In other questions on the ballot, APA members overwhelming supported a proposal to change APA’s organizational status. There were also six amendments to the APA Bylaws, all of which passed. The first amendment standardizes the process for joining APA and allows a period of provisional membership in both APA and a district branch, while the second clarifies that international fellows and members will be notified of dues arrearages by regular mail rather than registered mail. These two amendments passed by 97.2 percent and 96 percent, respectively.

Amendment 3 changes the way APA’s member-in-training trustee-elect is chosen. Beginning with next year’s election, only members-in-training will be eligible to vote for this position, and nominating petitions for this post can be signed only by members-in-training. This amendment was supported by 82.4 percent of those casting ballots.

Amendment 4, which also won by a landslide, converts one of the Board’s three at-large positions into a seat for early career psychiatrists. All APA members can cast votes in this race. This change received a "yes" vote of 86.7 percent.
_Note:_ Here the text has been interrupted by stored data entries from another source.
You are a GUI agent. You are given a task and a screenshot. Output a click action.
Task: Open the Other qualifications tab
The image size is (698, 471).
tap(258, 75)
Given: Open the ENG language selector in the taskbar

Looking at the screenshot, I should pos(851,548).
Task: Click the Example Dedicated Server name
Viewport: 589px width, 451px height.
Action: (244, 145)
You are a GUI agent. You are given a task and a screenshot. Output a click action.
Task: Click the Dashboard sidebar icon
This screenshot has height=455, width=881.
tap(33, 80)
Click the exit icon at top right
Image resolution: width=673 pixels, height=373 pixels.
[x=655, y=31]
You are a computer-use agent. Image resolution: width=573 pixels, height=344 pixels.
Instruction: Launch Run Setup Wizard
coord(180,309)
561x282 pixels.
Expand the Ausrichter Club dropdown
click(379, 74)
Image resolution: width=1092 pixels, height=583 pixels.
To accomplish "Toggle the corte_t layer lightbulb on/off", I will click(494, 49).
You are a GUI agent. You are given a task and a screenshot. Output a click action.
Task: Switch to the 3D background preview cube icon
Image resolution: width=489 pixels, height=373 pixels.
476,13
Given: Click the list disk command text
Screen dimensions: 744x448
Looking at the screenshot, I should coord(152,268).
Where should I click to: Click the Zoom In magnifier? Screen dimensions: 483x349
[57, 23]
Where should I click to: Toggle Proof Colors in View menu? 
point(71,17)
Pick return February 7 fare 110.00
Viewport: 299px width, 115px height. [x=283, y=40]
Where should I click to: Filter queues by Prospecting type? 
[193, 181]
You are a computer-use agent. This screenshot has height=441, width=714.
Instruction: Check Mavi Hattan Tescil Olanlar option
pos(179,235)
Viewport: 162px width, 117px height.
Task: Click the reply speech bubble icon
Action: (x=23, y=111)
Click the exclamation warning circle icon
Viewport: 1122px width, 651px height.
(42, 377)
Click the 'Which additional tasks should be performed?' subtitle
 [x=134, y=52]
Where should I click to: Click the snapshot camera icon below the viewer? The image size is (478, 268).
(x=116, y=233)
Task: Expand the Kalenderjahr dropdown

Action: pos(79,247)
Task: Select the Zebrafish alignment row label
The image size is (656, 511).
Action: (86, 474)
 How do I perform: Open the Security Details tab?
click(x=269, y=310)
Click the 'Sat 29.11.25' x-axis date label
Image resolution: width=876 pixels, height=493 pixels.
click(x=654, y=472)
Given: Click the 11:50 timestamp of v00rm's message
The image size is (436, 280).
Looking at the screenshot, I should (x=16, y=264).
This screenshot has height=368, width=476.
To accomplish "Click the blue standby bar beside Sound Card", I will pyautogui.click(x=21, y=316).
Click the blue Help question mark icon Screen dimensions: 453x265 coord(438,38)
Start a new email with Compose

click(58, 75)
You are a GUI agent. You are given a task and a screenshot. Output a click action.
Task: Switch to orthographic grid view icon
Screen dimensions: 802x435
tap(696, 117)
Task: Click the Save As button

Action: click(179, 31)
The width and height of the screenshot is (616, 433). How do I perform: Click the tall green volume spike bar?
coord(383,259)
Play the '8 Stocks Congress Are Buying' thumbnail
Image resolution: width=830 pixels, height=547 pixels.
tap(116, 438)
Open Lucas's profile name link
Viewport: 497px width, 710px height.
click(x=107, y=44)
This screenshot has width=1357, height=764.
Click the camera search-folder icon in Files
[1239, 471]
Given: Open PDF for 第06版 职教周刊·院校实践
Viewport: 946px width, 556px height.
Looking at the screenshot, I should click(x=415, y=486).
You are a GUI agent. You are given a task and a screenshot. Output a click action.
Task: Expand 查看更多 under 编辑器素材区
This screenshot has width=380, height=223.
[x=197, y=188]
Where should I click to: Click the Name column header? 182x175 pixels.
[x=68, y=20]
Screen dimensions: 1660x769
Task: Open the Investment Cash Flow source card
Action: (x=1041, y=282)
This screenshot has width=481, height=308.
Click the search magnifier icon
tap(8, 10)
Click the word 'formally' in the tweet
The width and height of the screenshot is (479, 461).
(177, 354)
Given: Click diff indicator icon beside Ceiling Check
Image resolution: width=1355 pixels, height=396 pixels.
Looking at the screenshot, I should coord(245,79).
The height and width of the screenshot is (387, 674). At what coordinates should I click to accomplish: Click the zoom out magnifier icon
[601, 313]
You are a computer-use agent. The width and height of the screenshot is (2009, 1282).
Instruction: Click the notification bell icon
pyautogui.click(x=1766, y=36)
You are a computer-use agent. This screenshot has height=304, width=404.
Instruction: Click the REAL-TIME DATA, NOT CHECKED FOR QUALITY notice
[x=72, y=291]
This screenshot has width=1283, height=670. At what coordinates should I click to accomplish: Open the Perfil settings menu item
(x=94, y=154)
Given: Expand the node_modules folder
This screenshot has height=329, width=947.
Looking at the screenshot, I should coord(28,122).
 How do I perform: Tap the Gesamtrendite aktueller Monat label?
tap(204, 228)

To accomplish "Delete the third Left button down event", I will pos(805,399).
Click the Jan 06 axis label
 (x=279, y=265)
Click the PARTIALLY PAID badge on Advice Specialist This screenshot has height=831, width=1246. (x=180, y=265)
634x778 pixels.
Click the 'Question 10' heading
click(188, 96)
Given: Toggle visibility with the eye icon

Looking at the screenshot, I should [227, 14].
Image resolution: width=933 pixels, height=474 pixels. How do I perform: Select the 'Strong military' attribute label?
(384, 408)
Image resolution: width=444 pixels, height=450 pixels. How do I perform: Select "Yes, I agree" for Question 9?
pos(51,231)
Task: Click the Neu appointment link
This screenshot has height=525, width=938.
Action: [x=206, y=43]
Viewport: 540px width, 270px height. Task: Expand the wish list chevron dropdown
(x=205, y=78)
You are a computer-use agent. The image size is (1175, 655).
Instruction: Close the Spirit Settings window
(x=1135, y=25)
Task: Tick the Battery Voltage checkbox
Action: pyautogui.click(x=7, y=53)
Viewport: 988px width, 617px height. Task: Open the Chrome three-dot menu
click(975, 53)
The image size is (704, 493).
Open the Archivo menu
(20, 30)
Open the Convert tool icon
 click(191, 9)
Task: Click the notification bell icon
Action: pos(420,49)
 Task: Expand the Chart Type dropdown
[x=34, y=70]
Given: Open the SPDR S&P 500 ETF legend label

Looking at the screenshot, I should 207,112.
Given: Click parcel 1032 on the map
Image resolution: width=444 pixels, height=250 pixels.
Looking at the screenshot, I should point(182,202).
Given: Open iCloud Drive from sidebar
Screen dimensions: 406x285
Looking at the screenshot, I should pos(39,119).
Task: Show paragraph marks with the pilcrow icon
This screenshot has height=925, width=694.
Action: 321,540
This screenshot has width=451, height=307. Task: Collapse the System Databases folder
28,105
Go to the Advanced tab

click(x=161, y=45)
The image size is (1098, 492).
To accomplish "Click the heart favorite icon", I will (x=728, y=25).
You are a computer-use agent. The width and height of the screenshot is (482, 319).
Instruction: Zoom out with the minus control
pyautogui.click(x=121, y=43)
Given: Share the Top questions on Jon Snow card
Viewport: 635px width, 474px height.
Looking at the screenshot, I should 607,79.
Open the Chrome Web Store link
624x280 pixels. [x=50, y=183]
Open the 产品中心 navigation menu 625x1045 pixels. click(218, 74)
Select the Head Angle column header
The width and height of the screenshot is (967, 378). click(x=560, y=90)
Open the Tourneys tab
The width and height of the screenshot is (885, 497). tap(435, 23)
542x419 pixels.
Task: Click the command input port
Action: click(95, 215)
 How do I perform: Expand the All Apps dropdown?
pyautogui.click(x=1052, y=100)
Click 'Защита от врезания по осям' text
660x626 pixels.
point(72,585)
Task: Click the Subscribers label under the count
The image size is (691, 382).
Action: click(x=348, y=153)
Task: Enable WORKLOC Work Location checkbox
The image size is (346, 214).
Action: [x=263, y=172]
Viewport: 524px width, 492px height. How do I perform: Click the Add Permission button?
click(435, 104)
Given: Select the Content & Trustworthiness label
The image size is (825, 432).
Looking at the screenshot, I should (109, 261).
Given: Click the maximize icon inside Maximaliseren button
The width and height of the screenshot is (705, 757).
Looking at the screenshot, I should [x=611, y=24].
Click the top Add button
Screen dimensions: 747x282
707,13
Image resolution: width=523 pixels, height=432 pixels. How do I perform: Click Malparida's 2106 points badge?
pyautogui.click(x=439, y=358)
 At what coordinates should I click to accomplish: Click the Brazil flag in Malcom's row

Another amendment, this one endorsed by 86.3 percent of voters, removes nonvoting past presidents of APA from the Board of Trustees. While past presidents are voting members of the Board for three years after they complete their term, they have been able to continue as Board members for life without a vote, and thus attend at APA’s expense. They will still be able to attend on the same basis as all other APA members and at their own expense.

The sixth amendment, and the only one on which vote margins were close, modified the change in the amendment on past presidents. This one, which passed by 52.2 percent to 47.8 percent, allows APA presidents elected before 2000 to continue as members of the Board for life.

The election results can be accessed on APA’s Web site by clicking on the election logo on the homepage.